Hear ye, hear ye! The Duke and Duchess of Cambridge welcomed their first child, a son, on Monday afternoon in London!
Ah, isn’t she lovely?
Like so many others, I was absolutely glued to the TV and Twitter earlier this week anxiously awaiting the exciting news of the new little royal heir. And clearly, I wasn’t alone. Based on the news coverage, you would think this was the first baby ever born in the history of the world.
Can you blame us, soaking up the media drippings like thirsty sponges. This is no ordinary birth story. This is a real life fairy tale.
But actually, even though lovely Duchess Kate has just given birth with the utmost of pomp and circumstance to a child who is third in line for the British throne, her birthing experience was remarkably similar to mine.
For instance: we both had boys.
Both of our boys were born in hospitals, in the late afternoon.
Kate’s baby was 8 lb., 6 ounces; mine was 8 lb., 5 ounces.
We both had matriarchal grandmothers with questionable taste in hats eagerly awaiting the news.
We both had doting husbands by our sides. Although, in my case, my husband was actually lying by my side because he had thrown out his back playing 36 holes of golf with his buddies just weeks before my due date and was in too much pain to stand up for very long. (Motherfucker.)
We both pushed our little princes out of our royal vajewelry boxes and earned souvenir peri bottles and ice-pack-filled stretchy mesh undies.
Both of our sons have official titles. Kate’s son shall be called “His Royal Highness Prince of Cambridge;” my son was dubbed “Sir Cone Head of the Epidurally Paralyzed and Sluggishly Low Muscle Toned Birth Canal.”
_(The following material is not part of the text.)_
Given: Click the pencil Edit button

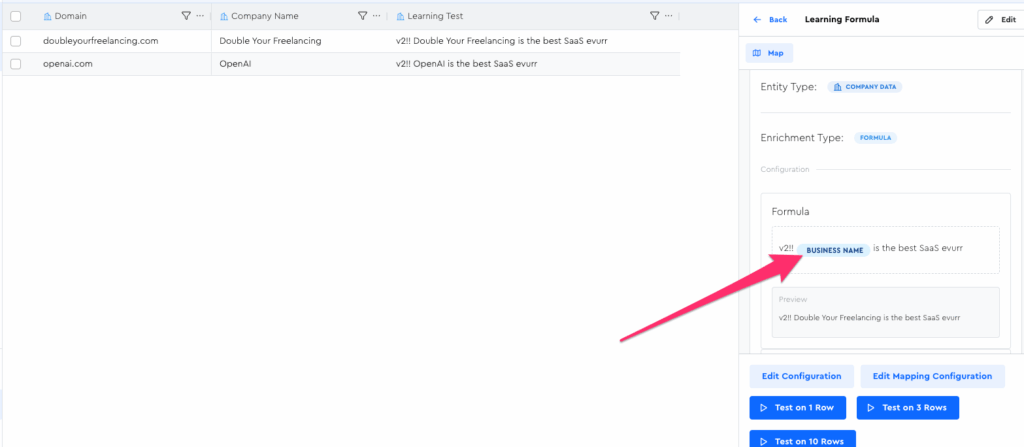Looking at the screenshot, I should [1000, 20].

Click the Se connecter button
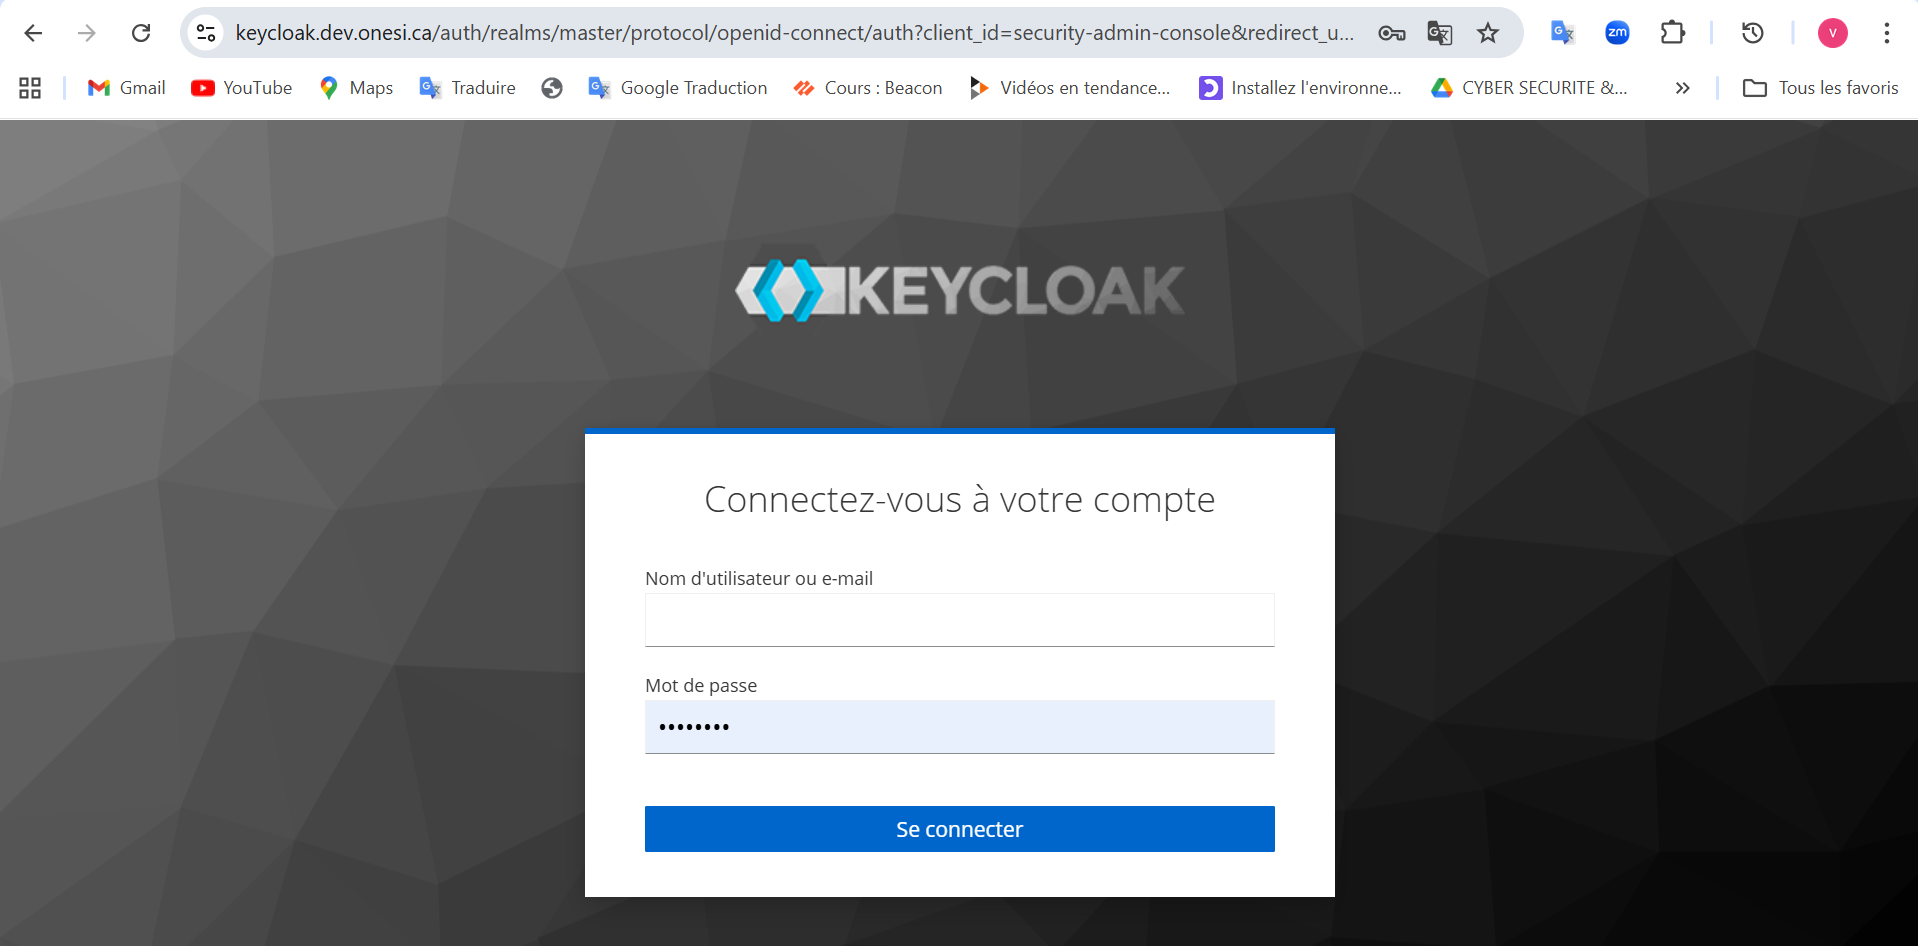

We both had easels displayed shortly after our births to share critical information with the public. Kate’s was placed on the sidewalk and announced that she “was safely delivered of a son;” mine was placed outside of my hospital room and announced “WARNING: Extreme Post-Partum Sensory Disorder! Take extra precautions and avoid all physical contact. Patient requests that hospital staff remove all traces of perfume, scented body lotions, and hummus breath before entering.”
Both Kate and I enjoyed a celebratory 41-gun salute. Kate’s was performed by the King’s Troop Royal Horse Artillery in Green Park; mine was performed by my flatulent father-in-law’s pants every time he bent down to admire his newest grandchild.
And lastly, we both had a uniformed man outside shouting after the birth. Kate’s was a royalist dressed as the town crier. Mine was a hospital custodian shouting, “WE’RE GOING TO NEED HAZMAT SUITS AND EXTRA BLEACH…APPARENTLY SHE ATE SAUSAGE AND PEPPERS YESTERDAY.”